This is also a very delicate time in their lives, even though this may be the first time that they are as big as you, if not bigger, and delicate doesn’t see the right word. As teenagers face peer pressure, hormones and emotions, and a change in the way they interpret and create relationships, they need more support from you than ever.
However, parents end up making all the wrong moves, and saying all of the wrong things, regardless of their best efforts, and their teenagers pull away from them instead of pulling closer.
Sometimes it’s hard to remember what it was truly like to be a teenager, and so we simply hold strong to what we are told by everyone else. Teenagers are dangerous, destructive, disrespectful, and need to be disciplined at every chance.

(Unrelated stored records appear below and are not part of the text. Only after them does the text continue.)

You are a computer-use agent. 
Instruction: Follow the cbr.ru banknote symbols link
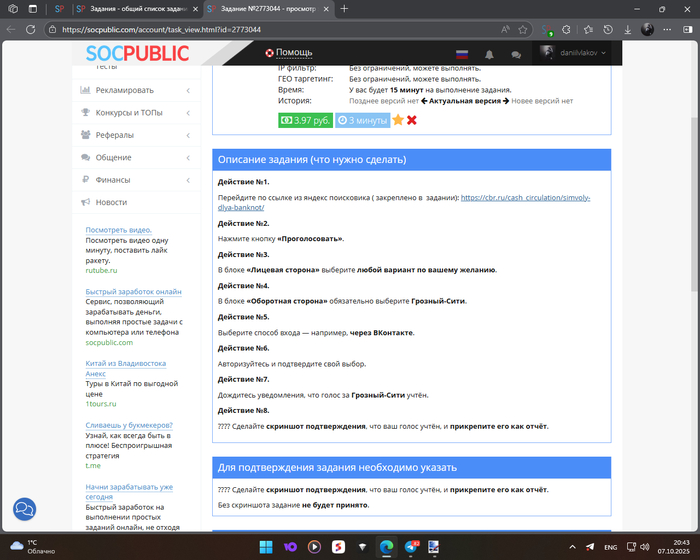point(525,198)
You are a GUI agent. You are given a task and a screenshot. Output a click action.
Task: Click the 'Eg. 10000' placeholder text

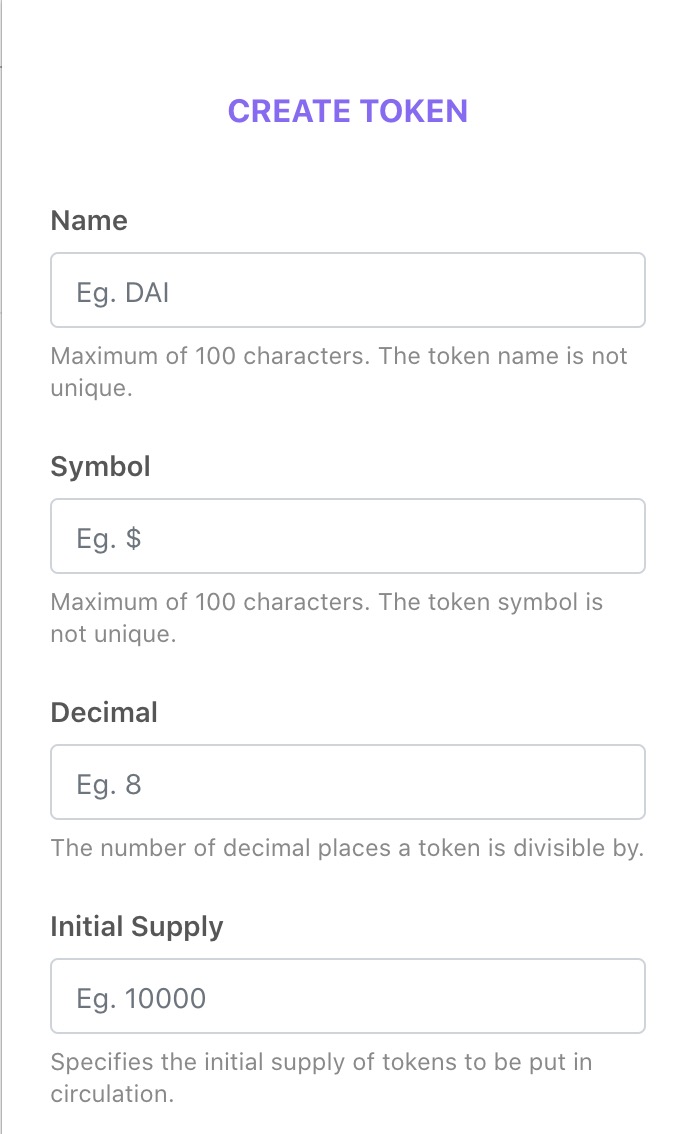coord(141,999)
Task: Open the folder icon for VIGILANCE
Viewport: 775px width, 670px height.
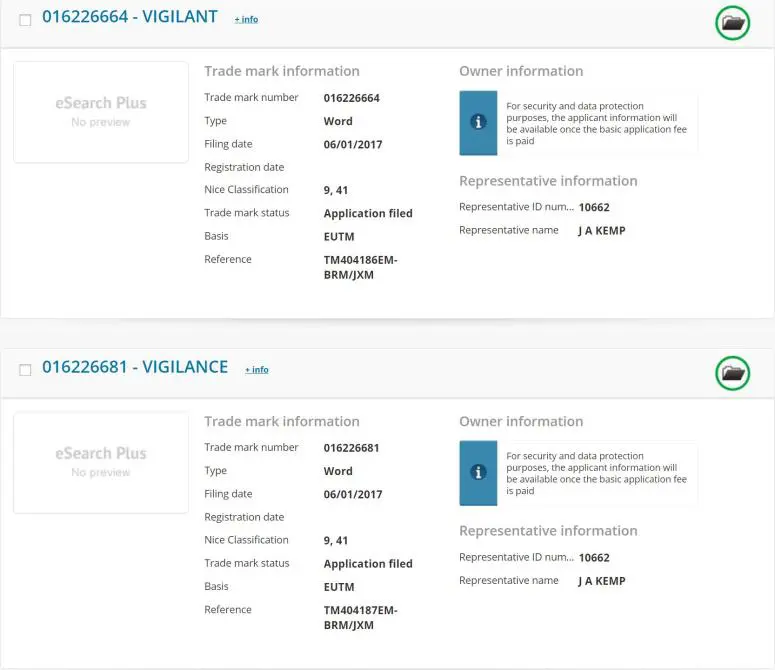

You are told that to control them, you need to show them who’s boss and force them to bend to your will. When in fact, all of the advice you are given in regards to your teenagers is exactly what is pushing them away from you.
These teenagers are individuals striking it out on their own, trying to find their place in the world, and without a strong foundation at home to support them, encourage them, and teach them, they have to figure it out by themselves.
By giving them the strength at home that they need, you are really giving them a shoulder to lean on, a place to escape their fears, and somewhere to come back to for advice and regrouping when they make mistakes. Mistakes are inevitable, but what a teenager truly needs the most is someone to love them, put them back on their feet again, and send them back out there.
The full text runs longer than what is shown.